### DOCUMENT EXCERPT
- - - -
Saturday, March 7, 2015

Natural Selection, is it relevant in humans?

   


      It has been a question for some time if natural selection is still key in human evolution due to lower birth and death rates. Medicine has been a huge factor causing controversy over this subject; due to medicine more and more babies are surviving to adulthood. Not only this but the average number of children born to each family has been lowered from 5 to about 1.6 children. It seems that despite all of these modern influences on human evolution natural selection still plays a key role.

      Researchers at the University of Sheffield in England believe that genetic differences between people continue to drive human evolution. In the 18th and 19th centuries, 4 to 18 percent of genes influenced a portion of the variation between individuals when it came to lifespan, family size, and ages at first to last birth, the rest was influenced by the environment. What this would mean is that these genes can still be influenced by natural selection. They investigated the genetic basis of these traits to continue changing through evolution despite the rapid and dramatic change to the environment and found that modern people still respond to natural selection. This means that genetic differences between people are still being driven by evolution.

     This research will help to predict population response to many challenges, such as epidemics, decreasing fertility as well as aging populations and many more global challenges that the human population may endure in the future. This article is very interesting because despite all odds of humans not being able to evolve, it seems that the possibilities are endless. Natural selection is defined as the process by which forms of life having traits that better enable them to adapt to specific environmental pressures, as predators, changes in climate or competition for food or mates, will tend to survive and reproduce to greater numbers than others of their kind, thus ensuring the perpetuation of those favorable traits in succeeding generations. When thinking about this definition you would not think it likely that humans would be able to evolve because there is no survival of the fittest when it comes to the human race. Almost every human survives due to the science of medicine. It is refreshing to think that there is a large possibility that humans are still evolving despite all of this.

Link to article: Natural Selection still Key in Human Evolution
Link to article #2: Natural Selection

1 comment:

  1. The terms 'natural selection' and 'survival of the fittest' normally go hand in hand, so it's quite contradicting to say that natural selection is key in human evolution and "there is no survival of the fittest when it comes to human race" in the same thought. People with negative genetic mutations usually don't survive as well as those with normal, healthy genes so the individuals with mutations die out more quickly and are unable to reproduce, which is exactly what natural selection is. I believe everything is still evolving and adapting because our environments are ever-changing.
- - - -
[Dataset entries]
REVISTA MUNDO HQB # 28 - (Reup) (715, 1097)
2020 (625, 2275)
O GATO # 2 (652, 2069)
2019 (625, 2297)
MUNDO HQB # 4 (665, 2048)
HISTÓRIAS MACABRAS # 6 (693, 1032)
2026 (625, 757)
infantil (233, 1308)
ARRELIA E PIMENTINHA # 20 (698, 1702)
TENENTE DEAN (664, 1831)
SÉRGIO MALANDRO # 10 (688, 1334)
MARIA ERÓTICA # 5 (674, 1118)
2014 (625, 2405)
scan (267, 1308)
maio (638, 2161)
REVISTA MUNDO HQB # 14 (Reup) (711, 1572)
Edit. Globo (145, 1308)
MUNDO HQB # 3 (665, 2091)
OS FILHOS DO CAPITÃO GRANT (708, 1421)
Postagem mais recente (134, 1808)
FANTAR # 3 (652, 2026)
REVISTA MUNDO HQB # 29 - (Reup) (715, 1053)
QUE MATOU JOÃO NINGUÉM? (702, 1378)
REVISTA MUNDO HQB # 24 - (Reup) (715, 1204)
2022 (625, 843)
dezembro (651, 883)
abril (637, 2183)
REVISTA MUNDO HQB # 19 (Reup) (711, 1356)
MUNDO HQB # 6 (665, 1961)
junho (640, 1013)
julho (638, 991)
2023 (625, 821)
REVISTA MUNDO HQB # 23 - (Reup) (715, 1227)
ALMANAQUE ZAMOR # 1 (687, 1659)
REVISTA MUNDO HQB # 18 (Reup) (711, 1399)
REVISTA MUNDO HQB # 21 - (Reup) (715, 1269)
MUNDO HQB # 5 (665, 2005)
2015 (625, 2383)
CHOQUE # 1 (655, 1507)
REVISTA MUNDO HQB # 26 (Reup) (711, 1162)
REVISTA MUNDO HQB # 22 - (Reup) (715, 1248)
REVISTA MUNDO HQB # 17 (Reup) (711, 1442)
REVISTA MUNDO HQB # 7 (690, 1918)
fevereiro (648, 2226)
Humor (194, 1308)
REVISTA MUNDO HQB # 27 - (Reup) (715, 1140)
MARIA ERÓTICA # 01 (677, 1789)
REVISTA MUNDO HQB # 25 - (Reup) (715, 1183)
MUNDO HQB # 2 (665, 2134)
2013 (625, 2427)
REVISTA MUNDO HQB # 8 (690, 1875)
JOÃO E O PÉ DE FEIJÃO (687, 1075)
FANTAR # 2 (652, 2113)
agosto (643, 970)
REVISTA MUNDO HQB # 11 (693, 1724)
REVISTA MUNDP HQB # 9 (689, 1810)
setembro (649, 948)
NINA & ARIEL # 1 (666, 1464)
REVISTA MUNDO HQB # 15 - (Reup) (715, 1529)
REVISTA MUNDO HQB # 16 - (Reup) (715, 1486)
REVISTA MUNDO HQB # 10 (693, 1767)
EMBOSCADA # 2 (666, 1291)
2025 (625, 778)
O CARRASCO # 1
- - - -
### TASKS TO CARRY OUT
[A] In the natural selection post, to what number has the average count of children born to each family dropped?
[B] Please rewrite the natural selection post from "Natural Selection, is" to "a key role.", changing "children" to "kids".

### ANSWERS BY ITEM
[A] About 1.6 children.

[B]
Natural Selection, is it relevant in humans?

   


      It has been a question for some time if natural selection is still key in human evolution due to lower birth and death rates. Medicine has been a huge factor causing controversy over this subject; due to medicine more and more babies are surviving to adulthood. Not only this but the average number of kids born to each family has been lowered from 5 to about 1.6 kids. It seems that despite all of these modern influences on human evolution natural selection still plays a key role.